O alarme soou estridente: mais uma casa histórica de Lisboa está com os dias contados. A Antiga Casa Faz Frio, um restaurante perto do Príncipe Real, que já contornou o centenário há uns valentes anos, fecha no fim do ano, anunciou-se. Fez-se a petição, onde se lia que a previsão é que o interior seja totalmente destruído, mil assinaram e o assunto caiu nas redes sociais como fogo na palha. Só que não é essa a intenção do novo proprietário, que não só quer manter o restaurante como melhorá-lo sem o descaracterizar. 

É uma causa que galvaniza. A sua idade não é certa – fala-se em 120, outros em 150 anos. A única referência certa é o alvará de 1928 mas a sua origem remonta provavelmente à década de 60 do século XIX, garante Mário Gouveia, um dos sócios do Faz Frio. Nasceu como casa de pasto, provavelmente teria também uma estalagem.  

Além do pavimento em pedra, dos velhos azulejos, destacam-se três pequenos compartimentos em madeira, que subdividem o restaurante. Nas paredes destas divisórias estão 28 pregões de Lisboa, evocando as figuras populares do comércio da cidade.

São estes elementos que muitos receiam ver completamente destruídos para que ali nasça algo “gourmet” ou “modernaço”. “Mentira”, assegura Jorge Godinho, que comprou a sociedade aos ainda donos do restaurante, que ali permanecerão até final do ano.

“Vamos manter o restaurante, fazendo algo o mais aproximadamente possível ao que está mas dando outras condições pois como está ninguém lá vai”, diz Godinho. “Vamos fazer o que hoje se faz mas em bom”, assegura. Quanto aos elementos históricos são para manter, dignificando-os.

O projecto de alterações não está concluído mas há modificações inevitáveis: “O balcão é em inox, horrível, as casas de banho são minúsculas, só lá cabem mini-pessoas, o cheiro da cozinha mete-se todo nos andares de cima. Isto tudo é para mudar, preservando o que tem de bom – os azulejos, o chão, os quadros ou os pilares”, exemplifica. “Quero dignificar, melhorar, dar mais salubridade a um espaço que o merece”, reforça.

Nunca questionado sobre as suas intenções, Jorge Godinho viu-se numa máquina trituradora de críticas e acusações. “Não sou contra a petição, sou contra as mentiras que lá estão”, sublinha.

O problema é que a petição parte logo do princípio que é tudo para destruir. Algo de que Mário Gouveia se mostrou também inicialmente convencido - "Vão partir isto tudo", chegou a dizer ao PÚBLICO. Um receio em que não era acompanhado pelo outro sócio – maioritário, com 70% – que critica o rebuliço criado por quem nunca teve os dados todos na mão.

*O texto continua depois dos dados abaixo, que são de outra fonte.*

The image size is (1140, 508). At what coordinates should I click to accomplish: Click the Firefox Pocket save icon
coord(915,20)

Filho de um cozinheiro da Marinha que chegou ao Faz Frio há 46 anos e que se juntou a outros comandantes que ali davam palco aos petiscos ligados ao mar, Manuel Sequeira assegura que a transição foi tranquila e mostra-se descansado quanto ao futuro do restaurante.

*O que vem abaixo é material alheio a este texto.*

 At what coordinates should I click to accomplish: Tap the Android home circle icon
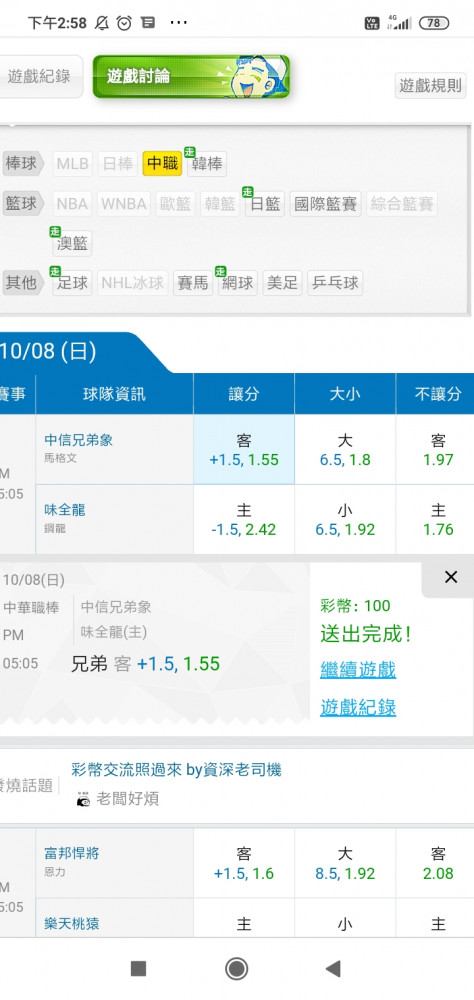coord(237,969)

“O prédio foi comprado há dois anos e o senhorio tinha os seus planos para o restaurante. Ainda contactámos as Lojas com História mas eles não têm capacidade para inverter nada. A lei das rendas é como é e, apesar de ainda termos contrato por alguns anos, decidimos chegar a acordo e estamos satisfeitos”, garante.

A sociedade actual nasce em 1970 com seis sócios. O pai de Manuel Sequeira foi comprando quotas ao longo do tempo e o filho também. Recentemente, Mário Gouveia, empregado do restaurante, juntou-se à sociedade, ficando com 30%.

A proximidade ao Parlamento deu-lhe a fama de abrigar tertúlias e conspirações – os compartimentos em madeira ajudaram a criar esta aura de clandestinidade. Segundo Mário Gouveia, o seu nome virá do facto de ter uma porta para as traseiras que estava sempre aberta para fugas intempestivas, o que gerava grandes correntes de ar. Os conspiradores, assegura, “diziam que iam ao restaurante onde faz frio, e assim ficou o nome”.

Se assim é ou não, não interessa. O certo é que é parte da memória de uma cidade e a sua defesa mobilizou centenas. Jorge Godinho não os leva a mal e percebe as boas intenções. Mas tenta sossegar os receios, deixando um apelo: Vão lá, contribuam para que a casa não acabe ameaçada por falta de rentabilidade.